- Stored data entries:
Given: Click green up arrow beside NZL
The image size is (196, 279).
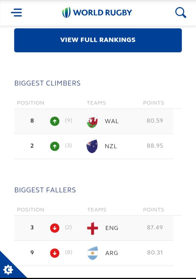Looking at the screenshot, I should [x=55, y=146].
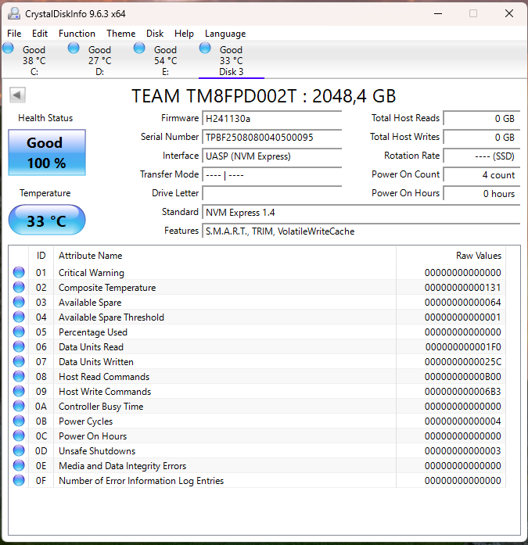This screenshot has height=545, width=528.
Task: Click the Unsafe Shutdowns status indicator
Action: [19, 451]
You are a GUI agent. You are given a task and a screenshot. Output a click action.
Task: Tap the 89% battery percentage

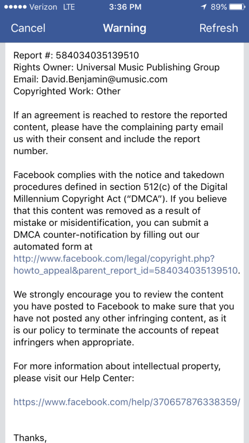pos(219,7)
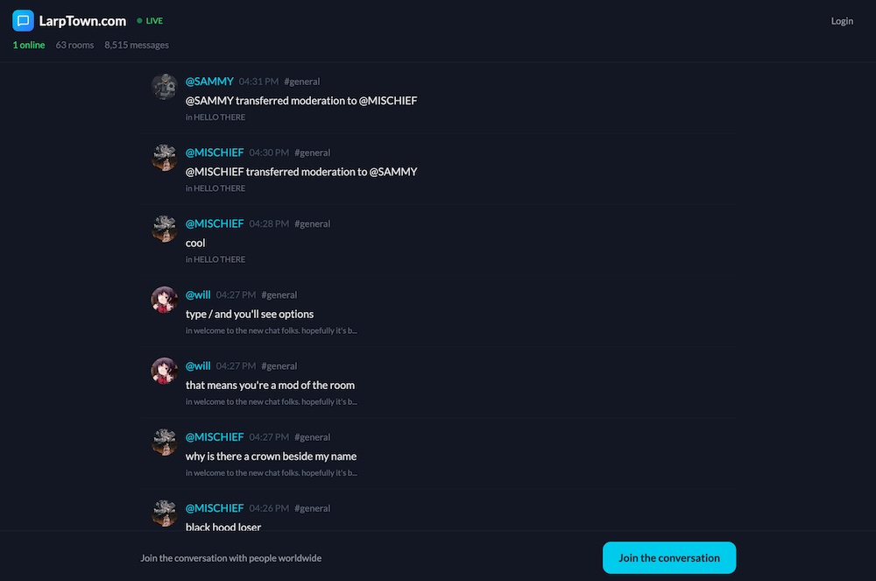876x581 pixels.
Task: Open room link under 'why is there a crown'
Action: pyautogui.click(x=272, y=472)
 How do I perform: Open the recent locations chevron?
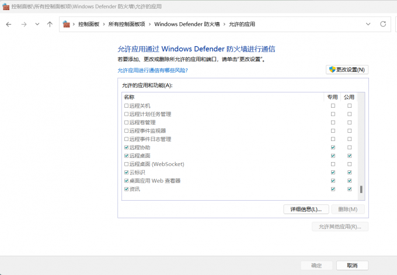(37, 24)
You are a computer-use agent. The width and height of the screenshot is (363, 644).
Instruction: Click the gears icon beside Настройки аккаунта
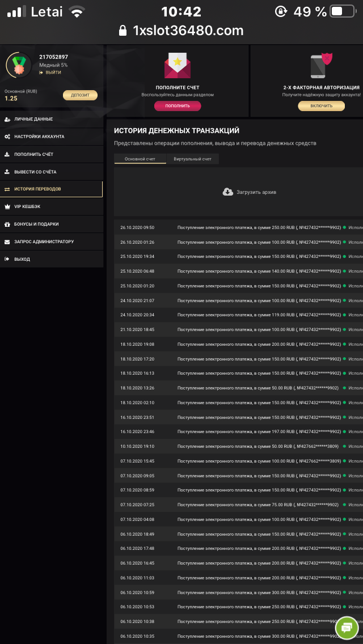(7, 137)
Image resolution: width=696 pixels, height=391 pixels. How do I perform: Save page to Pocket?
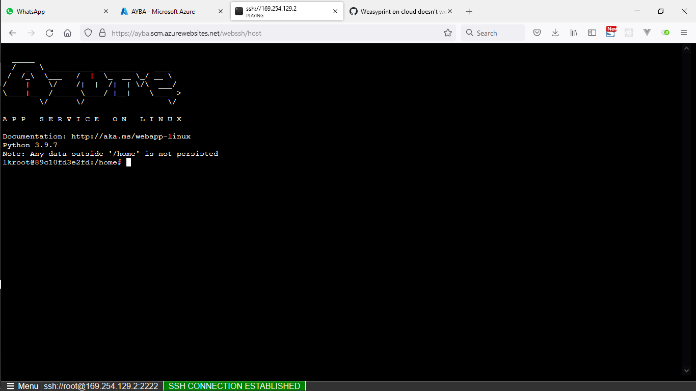(537, 33)
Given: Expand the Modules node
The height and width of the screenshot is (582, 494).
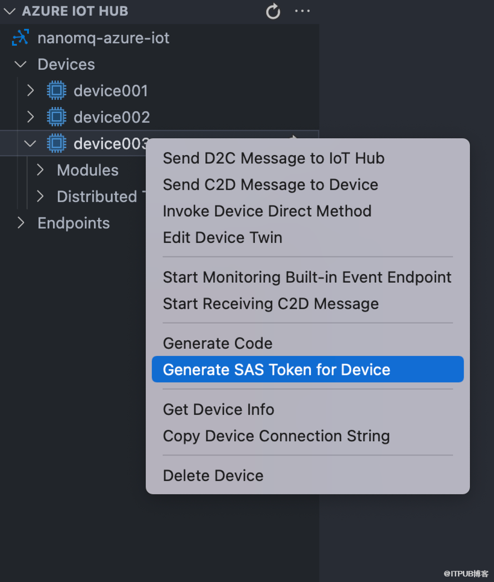Looking at the screenshot, I should pyautogui.click(x=40, y=170).
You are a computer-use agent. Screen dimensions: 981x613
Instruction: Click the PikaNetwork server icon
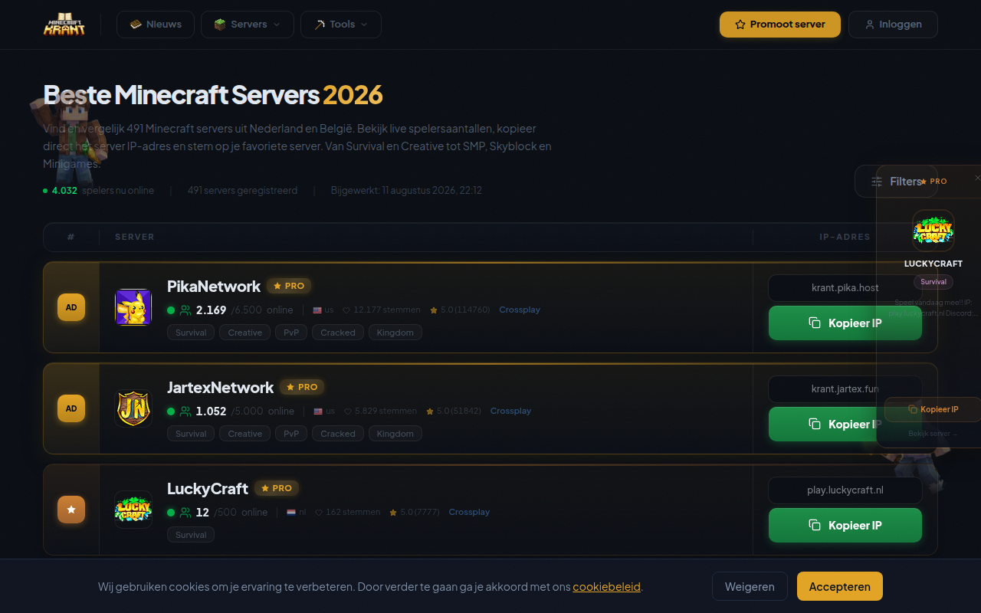point(133,307)
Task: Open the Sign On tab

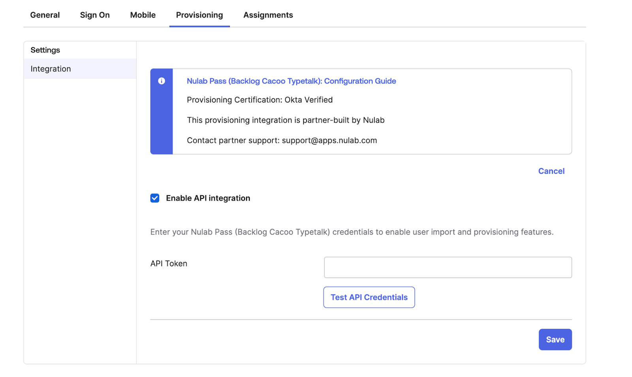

- Your task: If pictures appear, drop them, and retype exactly the lines from the "You are a GUI" line through the last line of the data above.

- Task answer:
You are a GUI agent. You are given a task and a screenshot. Output a click action.
Task: Tap the 89% battery percentage

pos(219,7)
876x581 pixels.
Task: Open room link under 'why is there a crown'
Action: pyautogui.click(x=272, y=472)
 How do I perform: Open the recent locations chevron?
(37, 24)
You are a computer-use agent. The width and height of the screenshot is (363, 644).
Instruction: Click the gears icon beside Настройки аккаунта
(7, 137)
Image resolution: width=696 pixels, height=391 pixels. How do I perform: Save page to Pocket?
(537, 33)
Given: Expand the Modules node
The height and width of the screenshot is (582, 494).
Looking at the screenshot, I should pyautogui.click(x=40, y=170).
You are a computer-use agent. Screen dimensions: 981x613
Instruction: Click the PikaNetwork server icon
point(133,307)
Task: Open the Sign On tab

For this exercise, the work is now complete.